The glare of the full Moon overpowers most of the stars around it. Only the brightest of stars shine through. And that’s what we have tonight. Three bright stars form a wide triangle, with the Moon along one side of it.

The star that appears closest to the Moon is Pollux, the brighter of the twins of Gemini. It’s above the Moon at nightfall. It’s a stellar giant — it’s much bigger and brighter than the Sun. It’s well past the prime of life, so it’s puffed up to giant proportions. And it’s only about 34 light-years away. The combination of size and distance makes it bright and easy to spot.

The next-closest companion star is Regulus, the leading light of Leo, the lion. It climbs into good view below the Moon by about 8 o’clock.

Regulus is a binary — two stars locked in a tight orbit around each other. The main star is much brighter and more massive than the Sun. Its companion is a white dwarf — the small, faint, dead core of a star. The system is about 80 light-years away.
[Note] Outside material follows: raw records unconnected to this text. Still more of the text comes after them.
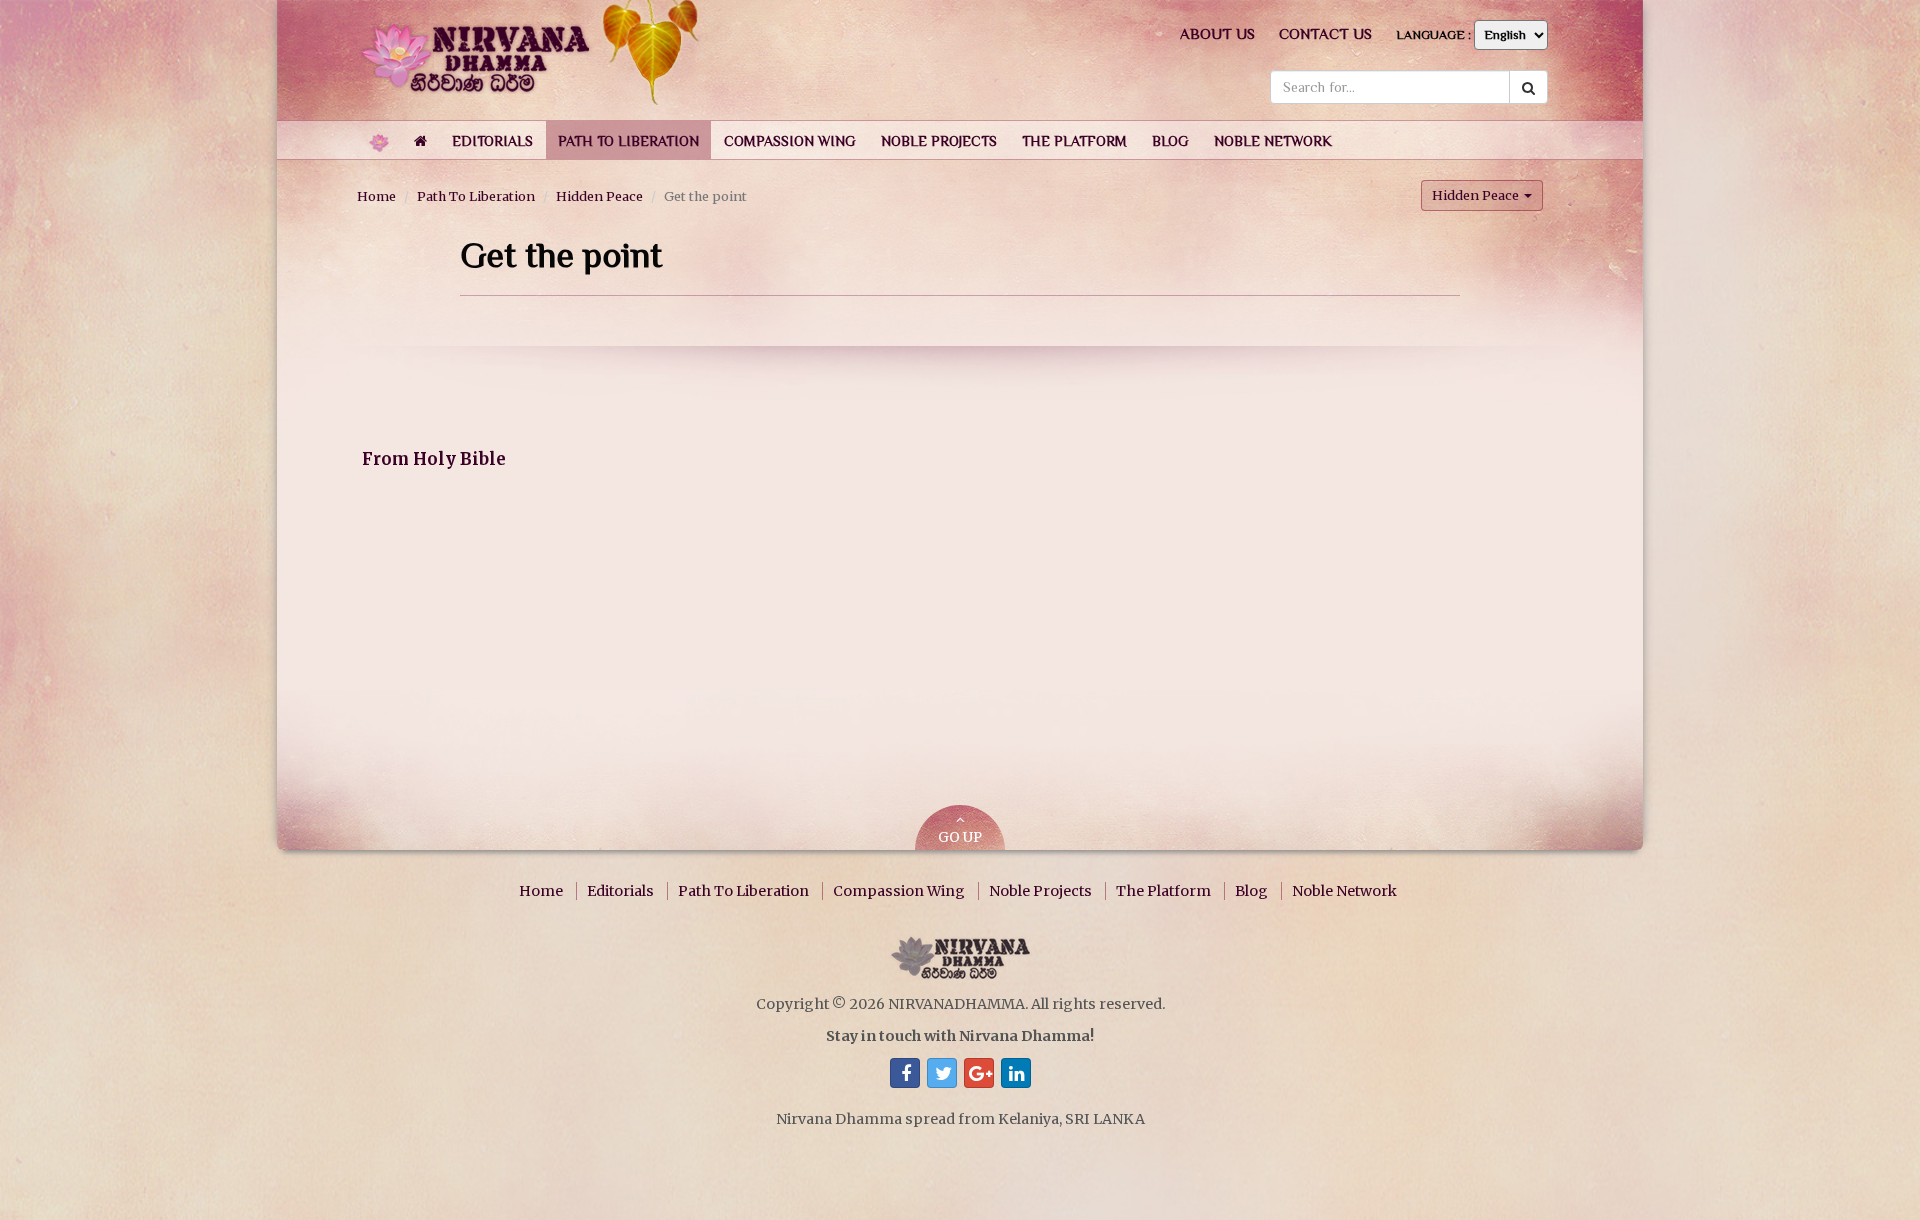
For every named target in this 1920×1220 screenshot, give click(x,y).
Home (376, 196)
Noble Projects (1040, 891)
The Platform (1163, 891)
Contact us (1325, 33)
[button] (492, 140)
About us (1217, 33)
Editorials (620, 891)
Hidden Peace (599, 196)
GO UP (960, 837)
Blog (1251, 891)
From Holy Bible (434, 459)
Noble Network (1344, 891)
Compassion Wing (899, 891)
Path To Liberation (476, 196)
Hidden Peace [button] (1477, 195)
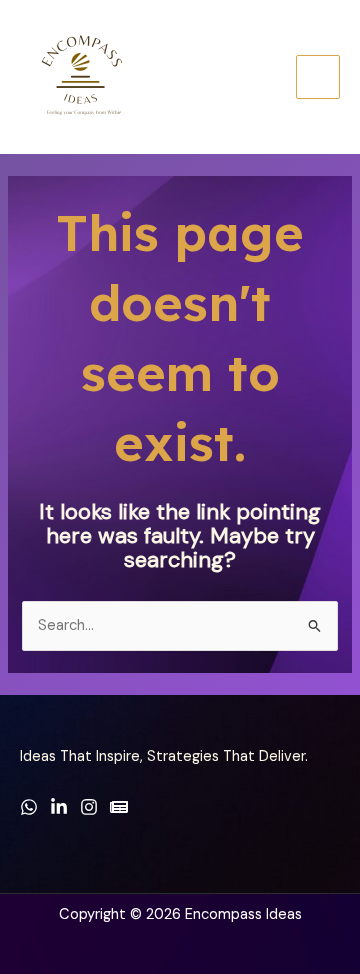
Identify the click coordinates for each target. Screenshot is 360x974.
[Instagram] (89, 807)
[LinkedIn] (59, 807)
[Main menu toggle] (318, 77)
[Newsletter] (119, 807)
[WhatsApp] (29, 807)
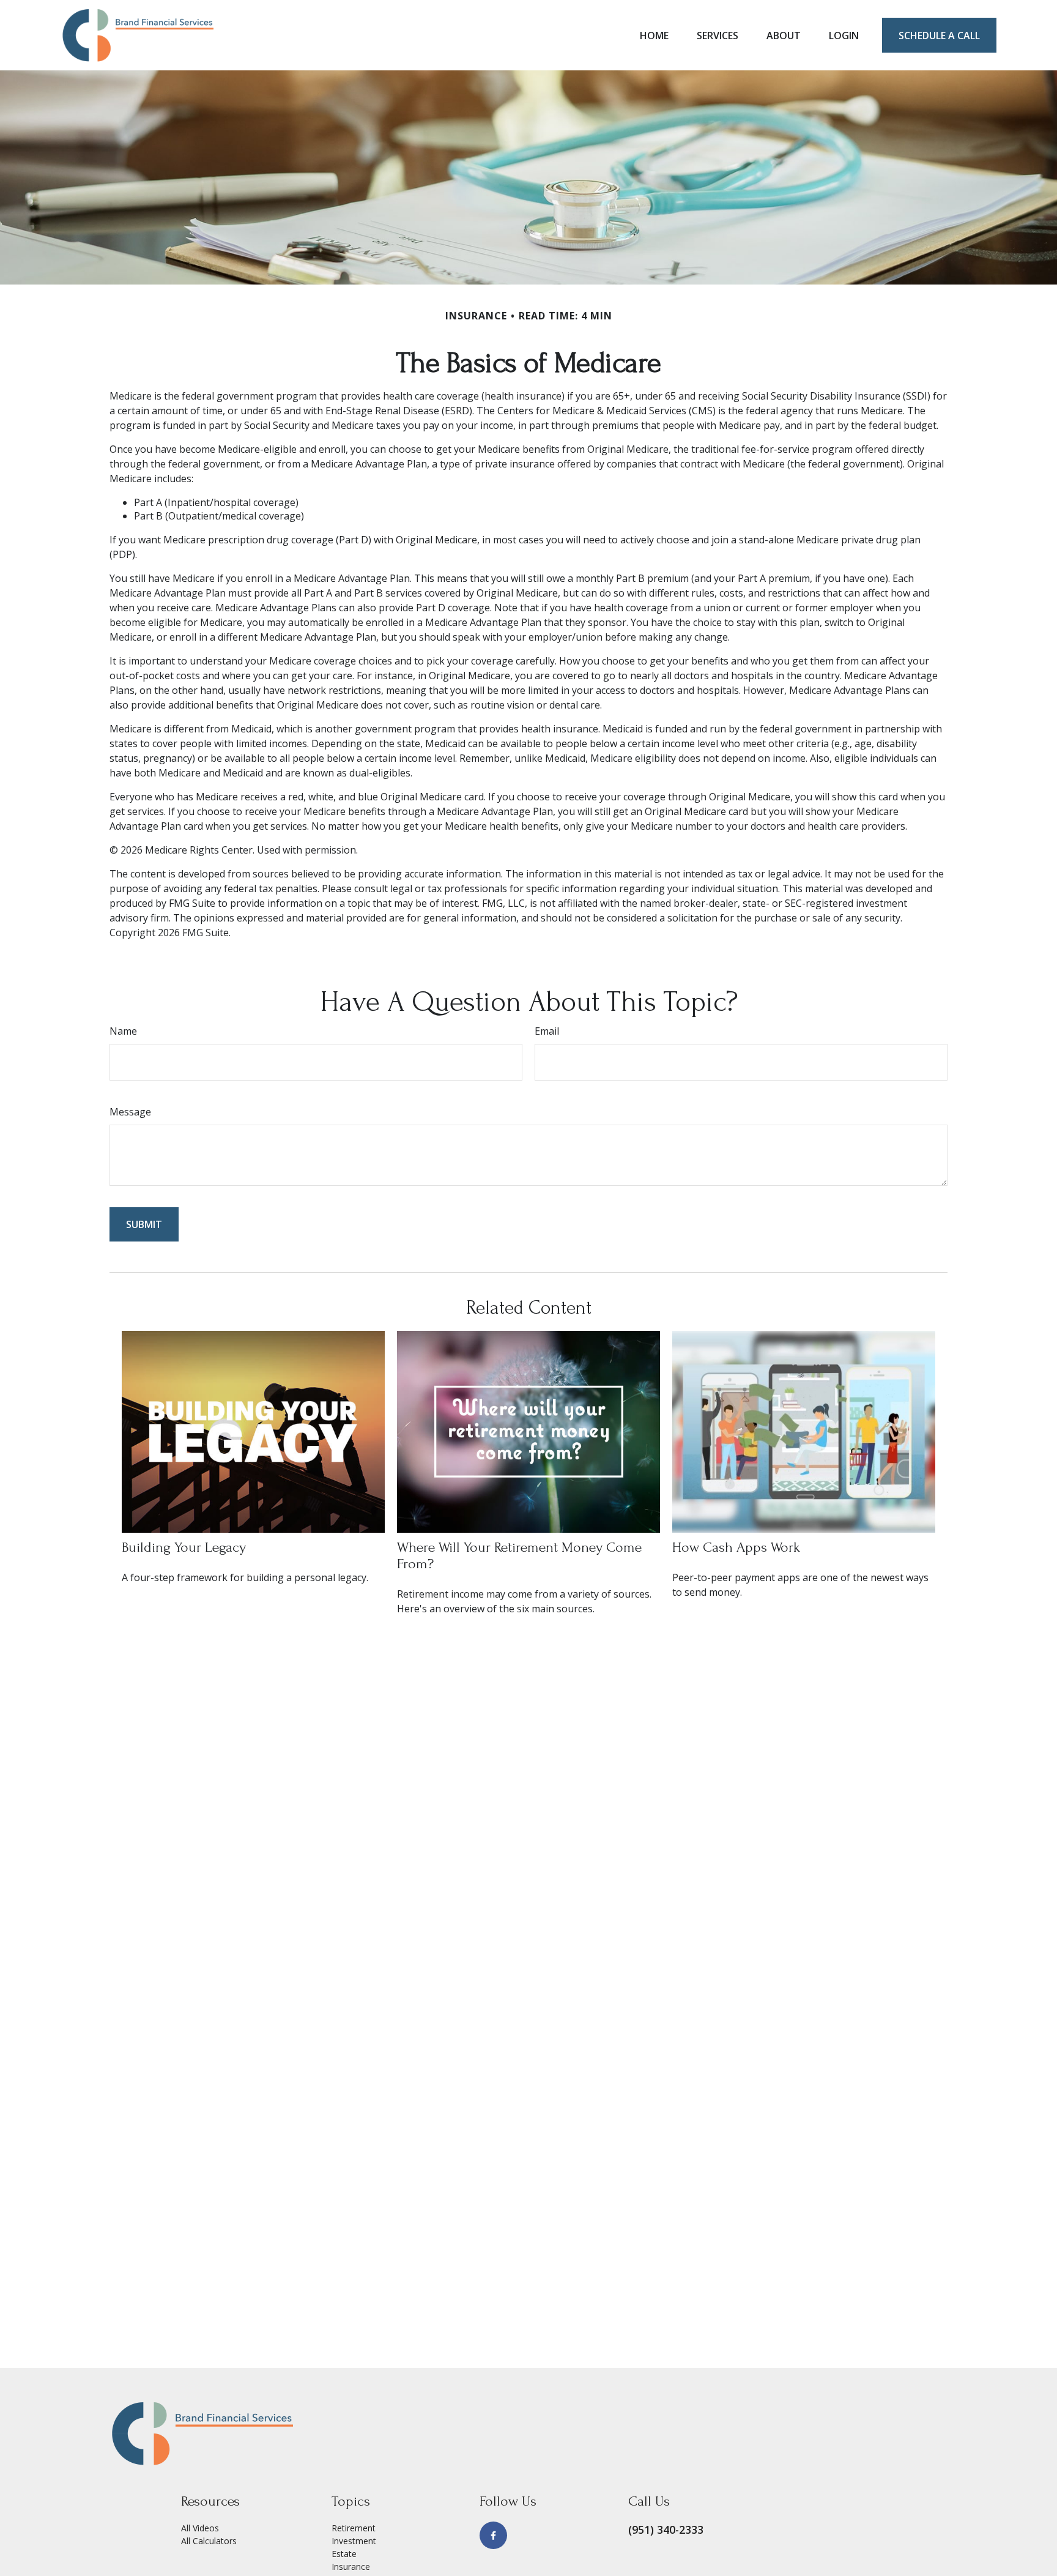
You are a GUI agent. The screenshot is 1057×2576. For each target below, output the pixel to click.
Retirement (354, 2528)
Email (547, 1031)
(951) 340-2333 (665, 2529)
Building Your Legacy (184, 1547)
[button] (654, 35)
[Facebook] (493, 2535)
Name (123, 1031)
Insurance (351, 2566)
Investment (354, 2541)
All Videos (200, 2528)
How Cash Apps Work (736, 1547)
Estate (344, 2553)
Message (130, 1112)
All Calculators (209, 2541)
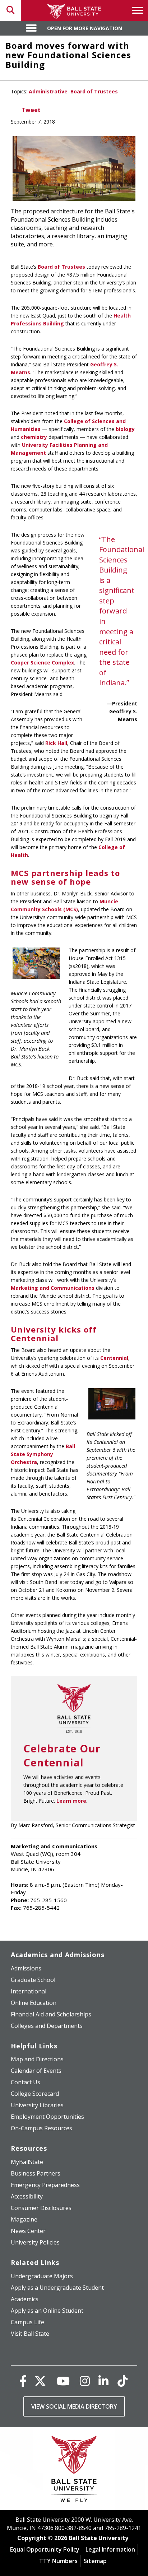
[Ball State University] (74, 2470)
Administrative (48, 91)
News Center (28, 2231)
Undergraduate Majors (42, 2276)
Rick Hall (56, 743)
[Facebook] (23, 2381)
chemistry (34, 437)
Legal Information (110, 2549)
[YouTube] (63, 2381)
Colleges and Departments (47, 2026)
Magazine (24, 2219)
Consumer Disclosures (41, 2208)
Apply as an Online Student (47, 2311)
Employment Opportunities (47, 2117)
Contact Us (25, 2082)
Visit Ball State (30, 2334)
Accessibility (27, 2196)
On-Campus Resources (41, 2128)
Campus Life (27, 2322)
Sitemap (95, 2561)
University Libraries (37, 2105)
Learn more (71, 1800)
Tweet (31, 110)
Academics (24, 2299)
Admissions (26, 1968)
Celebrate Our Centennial (62, 1755)
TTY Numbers (58, 2561)
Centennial (114, 1357)
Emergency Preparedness (45, 2185)
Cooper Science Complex (42, 662)
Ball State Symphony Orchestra (43, 1454)
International (28, 1991)
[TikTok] (122, 2381)
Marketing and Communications (52, 1287)
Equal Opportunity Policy (44, 2549)
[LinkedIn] (103, 2381)
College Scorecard (35, 2094)
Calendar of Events (36, 2071)
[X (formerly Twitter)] (40, 2381)
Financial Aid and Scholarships (51, 2014)
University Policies (35, 2242)
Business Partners (35, 2173)
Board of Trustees (94, 91)
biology (125, 429)
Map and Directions (37, 2059)
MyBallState (27, 2162)
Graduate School (33, 1980)
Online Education (33, 2003)
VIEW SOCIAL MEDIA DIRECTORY (74, 2406)
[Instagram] (85, 2381)
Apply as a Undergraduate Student (57, 2288)
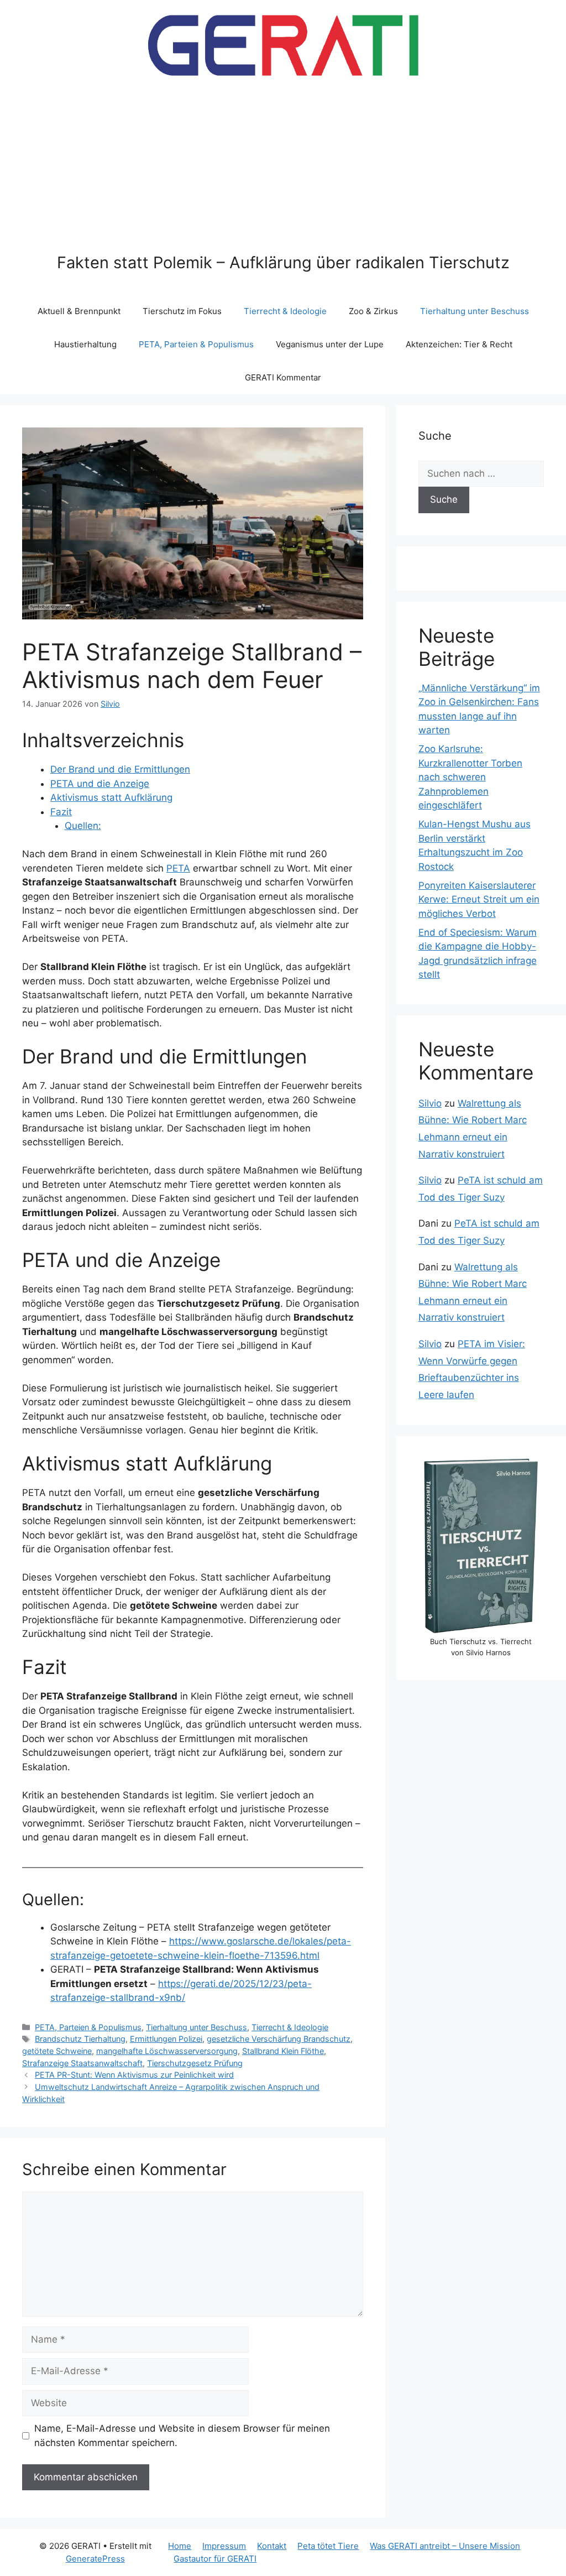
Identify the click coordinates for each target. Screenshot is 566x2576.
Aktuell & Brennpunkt (79, 311)
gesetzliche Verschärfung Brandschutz (278, 2038)
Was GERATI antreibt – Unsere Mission (445, 2546)
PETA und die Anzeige (99, 783)
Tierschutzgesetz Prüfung (195, 2063)
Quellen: (83, 825)
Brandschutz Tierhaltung (80, 2038)
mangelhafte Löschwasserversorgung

The final companion is Procyon, which is well to the right of the Moon. It’s the brightest star of the little dog, so it’s known as the Little Dog Star. It, too, is a binary. And like Regulus, it consists of a star in the prime of life paired with a white dwarf. The system is among our closest neighbors — only about 11 light-years away.

Look for this trio of bright stars shining through the brilliant moonlight all night long.